Byrne's base salary will rise from $500,000 to an average of $675,000 a year for five years. Byrne can receive up to eight weeks in base pay based on the graduation success rate and cumulative grade point averages of Arizona's athletes. Byrne has no bonuses in this contract related to individual athletic achievement. Ohio State athletic director Gene Smith was criticized earlier this year because a national title won by an Ohio State wrestler triggered an $18,000 bonus clause for Smith.

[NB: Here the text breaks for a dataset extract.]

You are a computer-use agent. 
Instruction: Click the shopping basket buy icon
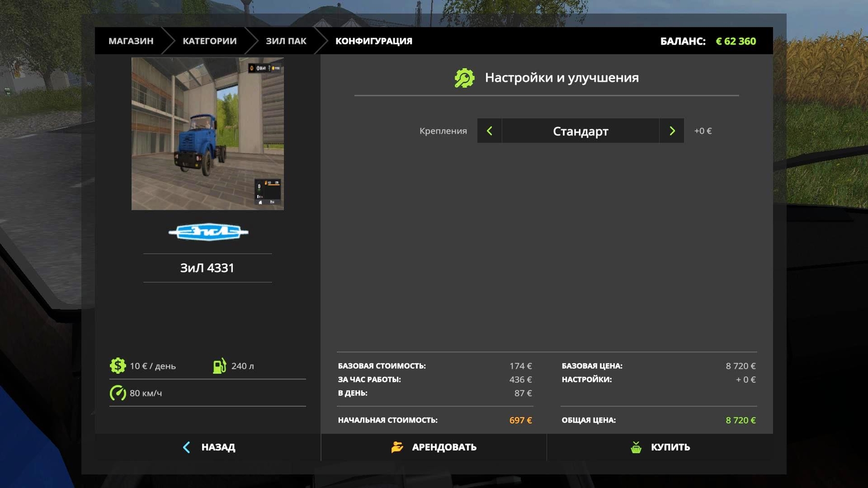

Depending on the performance of the donor's company, Rodriguez, Miller and Byrne could have a serious financial incentive to remain at Arizona. The Wildcats didn't have the cash to pay as much as some of their conference rivals -- the Republic reported Graham's new compensation package at Arizona State will total $2.7 million a year -- but the ownership stake plan could make the Wildcats coaches and AD richer in the long run than some of their Pac-12 counterparts. It also offers them a measure of security. If Arizona fires Rodriguez, Miller or Byrne before the eight-year mark, they would receive a pro-rated portion of the shares. That could result in a heavy golden parachute if the value of the stock rises. The plan also offers the school a bit of security. If any of the trio leaves voluntarily for another job before the eight-year mark, that man's shares would remain property of the University of Arizona Foundation.
It will be interesting to see whether other schools follow suit. If Mark Helfrich wins the Pac-12 at Oregon this year, would he be offered a small stake of Nike in lieu of more up-front cash? If Josh Pastner leads Memphis to the Final Four, could he command a piece of FedEx to stay? Pastner probably wouldn't get a crack at his alma mater, because Miller has 175,000 reasons to stay that could grow more valuable with each passing year.